__What needs to be done__.
Report every line of the entries that contains the word "with".

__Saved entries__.
•••••
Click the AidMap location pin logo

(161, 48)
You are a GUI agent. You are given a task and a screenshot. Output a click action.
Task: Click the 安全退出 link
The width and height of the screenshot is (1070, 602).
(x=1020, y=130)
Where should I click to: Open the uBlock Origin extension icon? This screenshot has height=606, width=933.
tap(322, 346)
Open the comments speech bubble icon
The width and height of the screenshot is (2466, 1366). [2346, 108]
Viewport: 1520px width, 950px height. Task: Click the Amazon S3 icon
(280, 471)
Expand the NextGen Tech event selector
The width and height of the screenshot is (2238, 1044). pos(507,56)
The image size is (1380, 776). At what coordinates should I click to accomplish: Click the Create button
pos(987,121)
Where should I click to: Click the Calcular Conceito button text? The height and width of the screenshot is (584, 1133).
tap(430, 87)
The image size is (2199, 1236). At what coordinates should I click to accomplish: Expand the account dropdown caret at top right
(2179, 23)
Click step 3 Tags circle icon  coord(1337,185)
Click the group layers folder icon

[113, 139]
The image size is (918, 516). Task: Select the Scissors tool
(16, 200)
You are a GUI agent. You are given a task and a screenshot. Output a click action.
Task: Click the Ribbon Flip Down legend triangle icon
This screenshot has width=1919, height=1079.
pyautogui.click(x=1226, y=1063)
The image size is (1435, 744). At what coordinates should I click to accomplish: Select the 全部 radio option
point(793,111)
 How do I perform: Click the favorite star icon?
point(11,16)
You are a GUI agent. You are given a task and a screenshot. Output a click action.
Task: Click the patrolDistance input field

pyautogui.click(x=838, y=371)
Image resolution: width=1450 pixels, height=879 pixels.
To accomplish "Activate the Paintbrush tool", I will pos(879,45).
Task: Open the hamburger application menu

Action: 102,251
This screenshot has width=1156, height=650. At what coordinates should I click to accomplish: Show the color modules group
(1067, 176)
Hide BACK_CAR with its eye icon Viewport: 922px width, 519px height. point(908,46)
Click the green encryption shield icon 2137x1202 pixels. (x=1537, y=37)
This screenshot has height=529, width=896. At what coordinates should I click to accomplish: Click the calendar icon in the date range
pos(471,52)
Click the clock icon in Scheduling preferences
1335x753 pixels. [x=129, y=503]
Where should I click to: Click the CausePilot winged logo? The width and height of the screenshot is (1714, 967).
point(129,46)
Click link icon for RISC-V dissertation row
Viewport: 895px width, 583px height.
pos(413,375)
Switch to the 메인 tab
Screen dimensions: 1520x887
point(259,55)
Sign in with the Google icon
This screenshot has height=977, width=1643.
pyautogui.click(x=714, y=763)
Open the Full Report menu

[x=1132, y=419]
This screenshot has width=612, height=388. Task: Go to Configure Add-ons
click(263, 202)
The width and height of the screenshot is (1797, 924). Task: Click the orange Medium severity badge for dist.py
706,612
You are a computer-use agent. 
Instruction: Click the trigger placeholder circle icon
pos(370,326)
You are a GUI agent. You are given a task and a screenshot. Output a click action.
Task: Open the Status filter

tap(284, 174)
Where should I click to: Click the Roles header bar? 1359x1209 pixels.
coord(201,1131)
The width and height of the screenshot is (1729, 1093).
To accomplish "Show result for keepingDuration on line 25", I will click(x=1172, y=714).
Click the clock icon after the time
•••••
__Answer to this exercise__.
Hide BACK_CAR with its eye icon Viewport: 922px width, 519px height. point(908,46)
Sign in with the Google icon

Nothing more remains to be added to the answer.